*** Data ***

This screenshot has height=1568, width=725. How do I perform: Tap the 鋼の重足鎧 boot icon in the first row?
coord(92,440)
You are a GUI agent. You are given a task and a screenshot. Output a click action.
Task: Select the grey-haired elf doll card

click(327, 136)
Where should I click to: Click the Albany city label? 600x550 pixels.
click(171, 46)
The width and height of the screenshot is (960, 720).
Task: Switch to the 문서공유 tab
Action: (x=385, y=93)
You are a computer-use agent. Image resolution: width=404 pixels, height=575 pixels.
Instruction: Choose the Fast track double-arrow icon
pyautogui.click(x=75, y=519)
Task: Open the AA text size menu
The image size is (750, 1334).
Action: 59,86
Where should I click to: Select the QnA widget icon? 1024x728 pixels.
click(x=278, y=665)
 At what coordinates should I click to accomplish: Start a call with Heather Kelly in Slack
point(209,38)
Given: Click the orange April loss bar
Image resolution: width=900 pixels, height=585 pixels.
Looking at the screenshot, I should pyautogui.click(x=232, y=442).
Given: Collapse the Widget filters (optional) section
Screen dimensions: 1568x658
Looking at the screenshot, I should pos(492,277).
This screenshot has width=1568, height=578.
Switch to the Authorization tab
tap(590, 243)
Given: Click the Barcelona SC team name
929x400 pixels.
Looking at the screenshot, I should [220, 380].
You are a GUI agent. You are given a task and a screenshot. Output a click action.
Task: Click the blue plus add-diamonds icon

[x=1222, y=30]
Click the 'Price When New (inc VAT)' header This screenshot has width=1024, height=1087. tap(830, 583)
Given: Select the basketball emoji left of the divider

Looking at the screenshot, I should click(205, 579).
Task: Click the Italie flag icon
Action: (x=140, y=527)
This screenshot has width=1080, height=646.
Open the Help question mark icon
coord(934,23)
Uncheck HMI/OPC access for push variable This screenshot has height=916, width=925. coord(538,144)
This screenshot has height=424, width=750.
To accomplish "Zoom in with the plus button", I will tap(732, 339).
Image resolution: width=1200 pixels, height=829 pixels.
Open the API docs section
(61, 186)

*** End of Data ***

● **Requirement**
Print every line of the listing shown above, exactly.

● **Answer section**
This screenshot has height=1568, width=725. How do I perform: Tap the 鋼の重足鎧 boot icon in the first row?
coord(92,440)
You are a GUI agent. You are given a task and a screenshot. Output a click action.
Task: Select the grey-haired elf doll card

click(327, 136)
Where should I click to: Click the Albany city label? 600x550 pixels.
click(171, 46)
The width and height of the screenshot is (960, 720).
Task: Switch to the 문서공유 tab
Action: (x=385, y=93)
You are a computer-use agent. Image resolution: width=404 pixels, height=575 pixels.
Instruction: Choose the Fast track double-arrow icon
pyautogui.click(x=75, y=519)
Task: Open the AA text size menu
The image size is (750, 1334).
Action: 59,86
Where should I click to: Select the QnA widget icon? 1024x728 pixels.
click(x=278, y=665)
 At what coordinates should I click to accomplish: Start a call with Heather Kelly in Slack
point(209,38)
Given: Click the orange April loss bar
Image resolution: width=900 pixels, height=585 pixels.
Looking at the screenshot, I should pyautogui.click(x=232, y=442).
Given: Collapse the Widget filters (optional) section
Screen dimensions: 1568x658
Looking at the screenshot, I should pos(492,277).
This screenshot has width=1568, height=578.
Switch to the Authorization tab
tap(590, 243)
Given: Click the Barcelona SC team name
929x400 pixels.
Looking at the screenshot, I should [220, 380].
You are a GUI agent. You are given a task and a screenshot. Output a click action.
Task: Click the blue plus add-diamonds icon

[x=1222, y=30]
Click the 'Price When New (inc VAT)' header This screenshot has width=1024, height=1087. tap(830, 583)
Given: Select the basketball emoji left of the divider

Looking at the screenshot, I should click(205, 579).
Task: Click the Italie flag icon
Action: (x=140, y=527)
This screenshot has width=1080, height=646.
Open the Help question mark icon
coord(934,23)
Uncheck HMI/OPC access for push variable This screenshot has height=916, width=925. coord(538,144)
This screenshot has height=424, width=750.
To accomplish "Zoom in with the plus button", I will tap(732, 339).
Image resolution: width=1200 pixels, height=829 pixels.
Open the API docs section
(61, 186)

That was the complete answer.